The National Academy of Neuropsychology (NAN) provides the best definition of Neuropsychology. It is the official position, approved by the board of directors in 2001.  This definition expands upon and modifies the 1989 definition by Division 40 of the American Psychological Association, which was used as the foundation for this updated document.

[ A clinical neuropsychologist is a professional within the field of psychology with special expertise in the applied science of brain-behavior relationships. Clinical neuropsychologists use this knowledge in the assessment, diagnosis, treatment, and/or rehabilitation of patients across the lifespan with neurological, medical, neurodevelopmental and psychiatric conditions, as well as other cognitive and learning disorders. The clinical neuropsychologist uses psychological, neurological, cognitive, behavioral, neurophysiological principles, techniques and tests to evaluate patients’ neurocognitive, behavioral, and emotional strengths and weaknesses, and their relationship to normal and abnormal central nervous system functioning. The clinical neuropsychologist uses this information and information provided by other medical/healthcare providers to identify and diagnose neurobehavioral disorders, and plan and implement intervention strategies. ] 

Based on the NAN definition of Neuropsychology, why believe this field is gaining such eminence as a sub-field of psychology?

Neuropsychology addresses basic, fundamental questions about the human condition, which we have never had the knowledge or tools to look at before. An individual neuropsychologist can focus in on any number of areas, ranging from dementia to disorders of infancy and childhood; from sociopathic presentations to depression and schizophrenia; from autism and ADHD to learning disorders, and such. In a way, we are trying to address the question of why are people are the way they are, why do they have the difficulties they do, and what can be done to ameliorate them.

Can you tell us about the Fielding Graduate University’s APA-accredited program?
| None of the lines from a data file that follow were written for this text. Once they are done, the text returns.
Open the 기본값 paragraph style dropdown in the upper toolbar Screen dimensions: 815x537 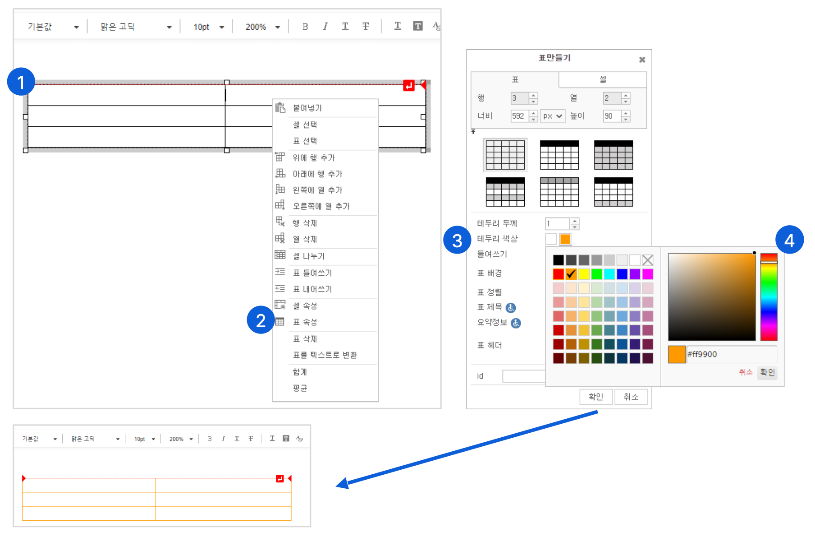click(x=53, y=27)

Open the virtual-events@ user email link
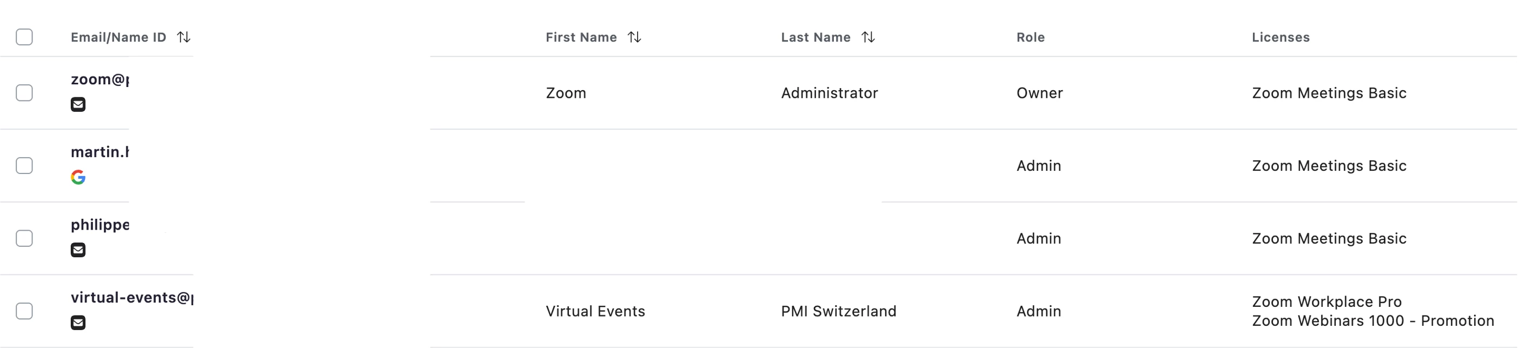point(131,298)
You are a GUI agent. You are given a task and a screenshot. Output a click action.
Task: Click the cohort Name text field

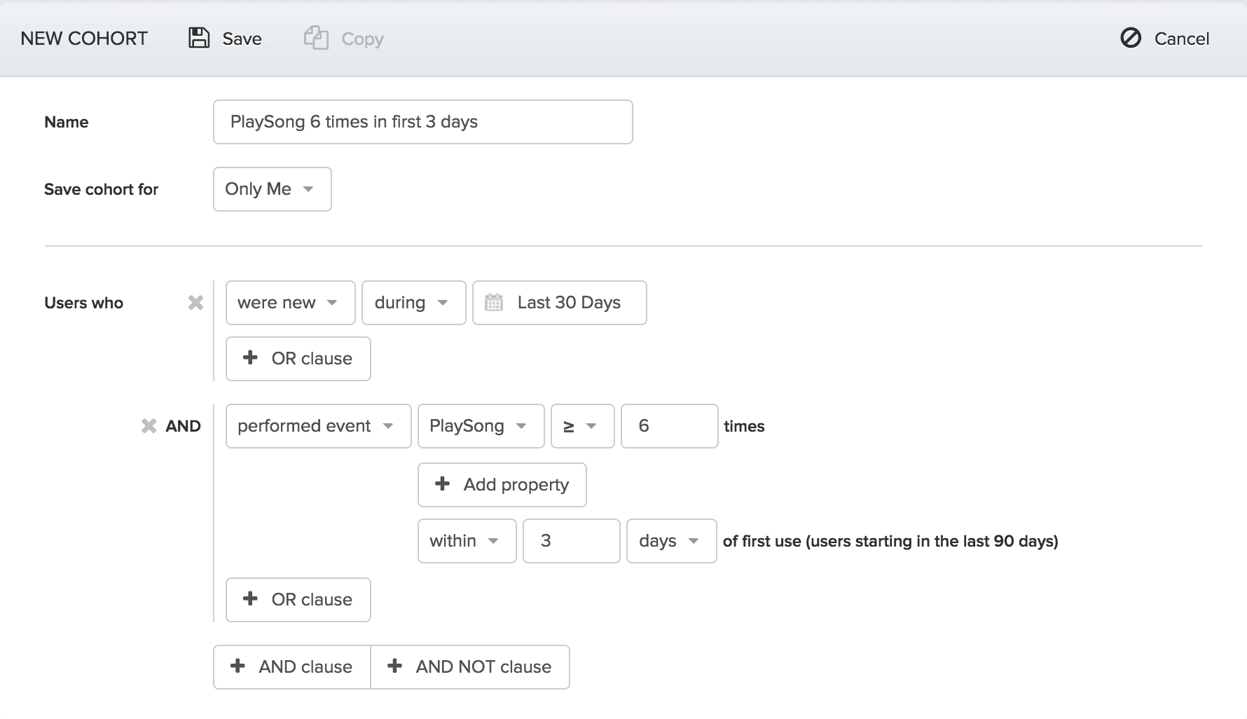pyautogui.click(x=422, y=122)
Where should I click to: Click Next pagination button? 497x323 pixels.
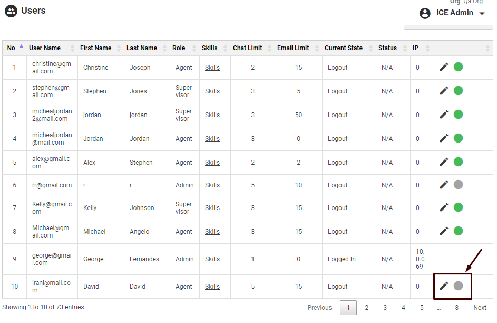(x=480, y=308)
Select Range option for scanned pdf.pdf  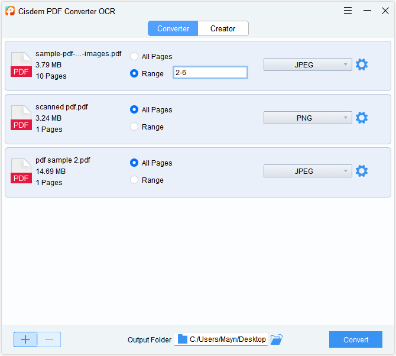tap(134, 127)
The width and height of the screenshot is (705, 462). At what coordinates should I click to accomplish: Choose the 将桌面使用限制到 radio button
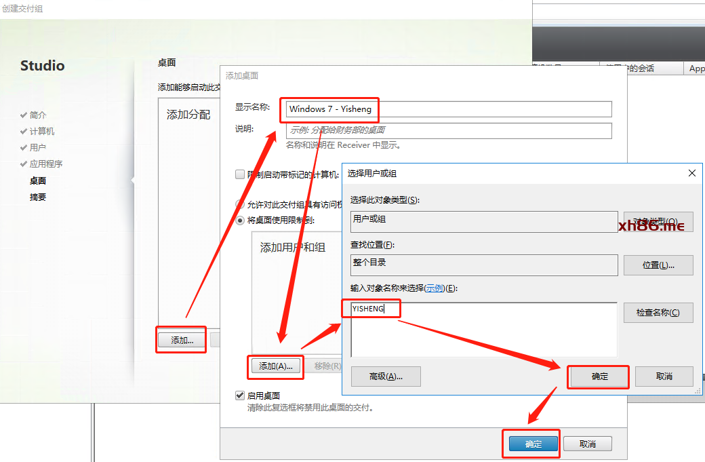tap(240, 220)
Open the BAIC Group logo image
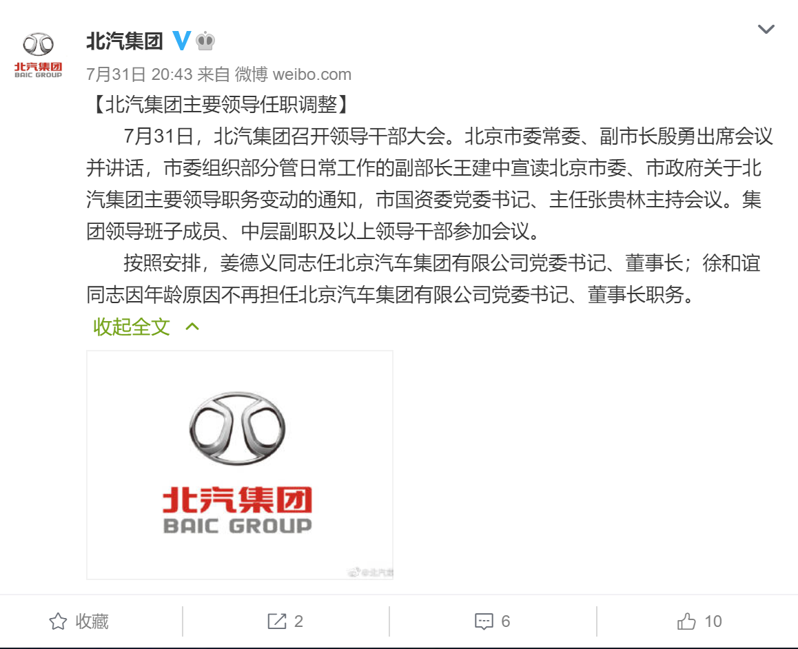Screen dimensions: 798x649 (x=240, y=465)
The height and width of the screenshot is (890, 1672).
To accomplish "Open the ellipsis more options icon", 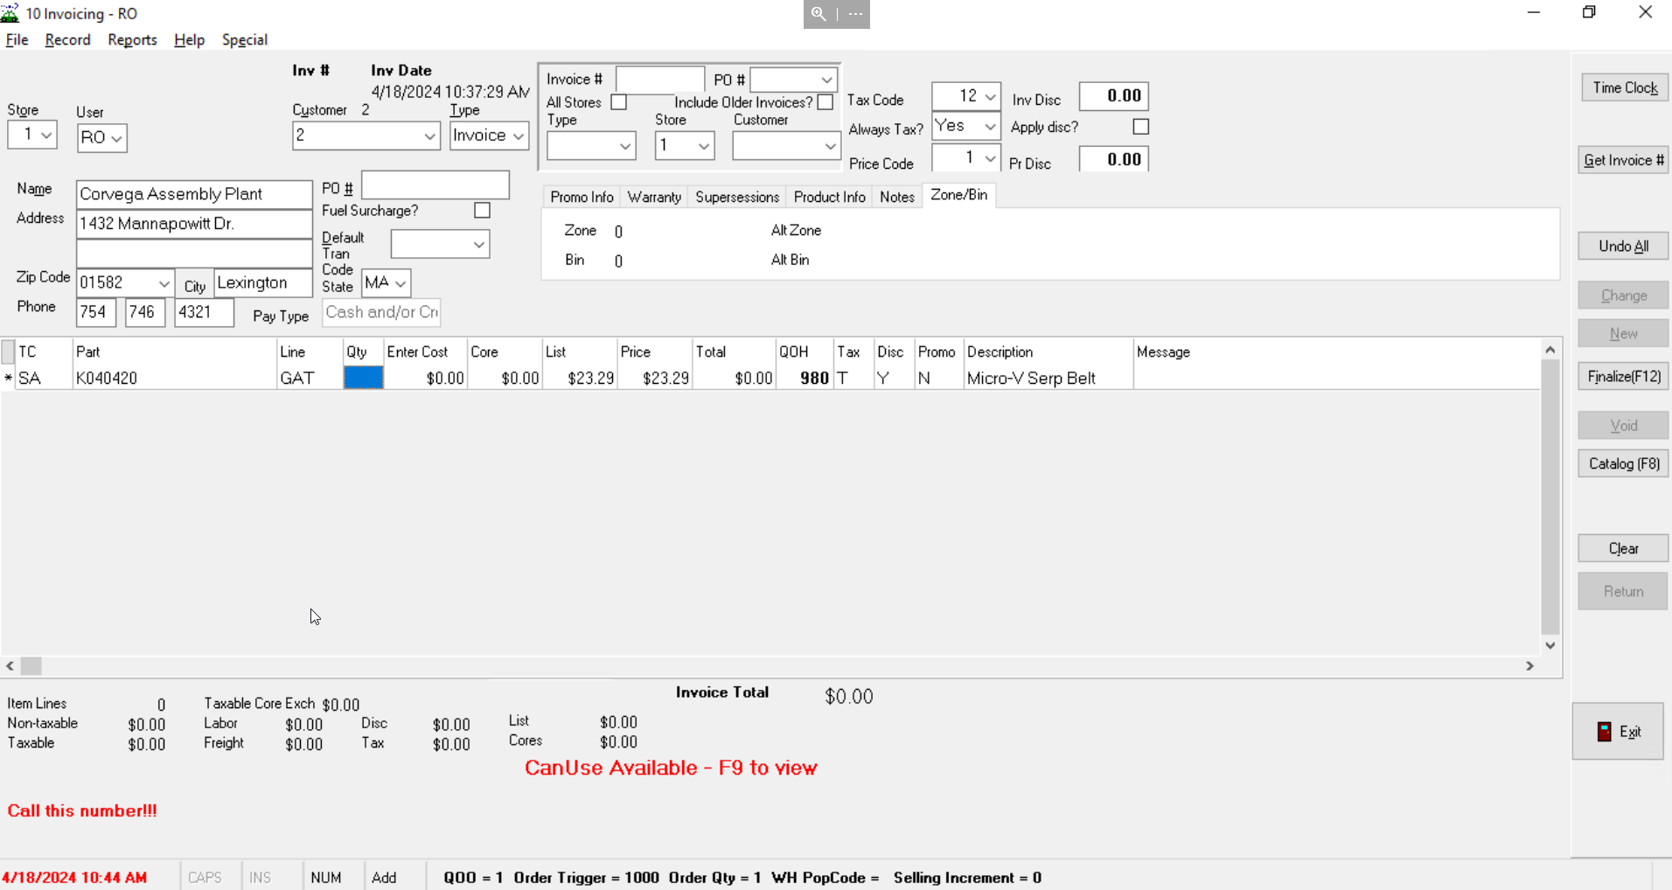I will coord(855,14).
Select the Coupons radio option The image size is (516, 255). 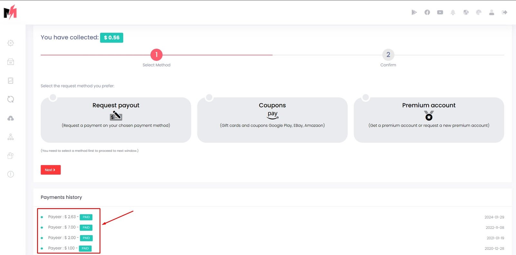(x=209, y=97)
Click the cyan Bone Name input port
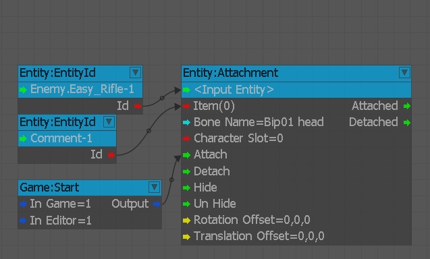Screen dimensions: 430x259 [x=187, y=123]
What is your role at Fielding?  

I designed this program so that it would be the one I wanted when I first entered the field. The objective is to train students to become proficient journeyman neuropsychologists, and to give them the essential tools and knowledge to practice independently and effectively. At the time, I had no idea what a pull it would be for students applying to Fielding. As the current Director of the Neuropsychology Concentration, I feel that research is an important aspect of neuropsychology, and I encourage students to conduct research to find the answers to their questions. We have had some 35 students author or coauthor scientific papers or presentations in the past five years. 

Why did you personally pursue a career in the field of Neuropsychology?

My initial PhD. was in physiological psychology – trying to find out how the brain works and what can go wrong (e.g., epilepsy). I found I could get more done using humans as subjects rather than monkeys and such, so I went back to school to complete the clinical training to add that to my armamentarium. I already had an insatiable appetite for research and this opened a lot of gates to address the basic questions I had. My animal work had mostly been on the higher cortical areas, which are the black boxes in neuropsychology. This helped a lot. Recently I have started working on how individuals with brain damage think, or how velociraptors think. 

What advice would you have for students wishing to enter this field, (specifically Neuropsychology)?

You have to have a curiosity that is almost unstoppable and a desire to learn how the brain works. You should develop a strong background in clinical psychology and an ability to evaluate patients to find out just what is going on, as opposed to what they can talk about. Be willing to work long and hard, to observe as much as you can and to learn from others what it is that you are observing.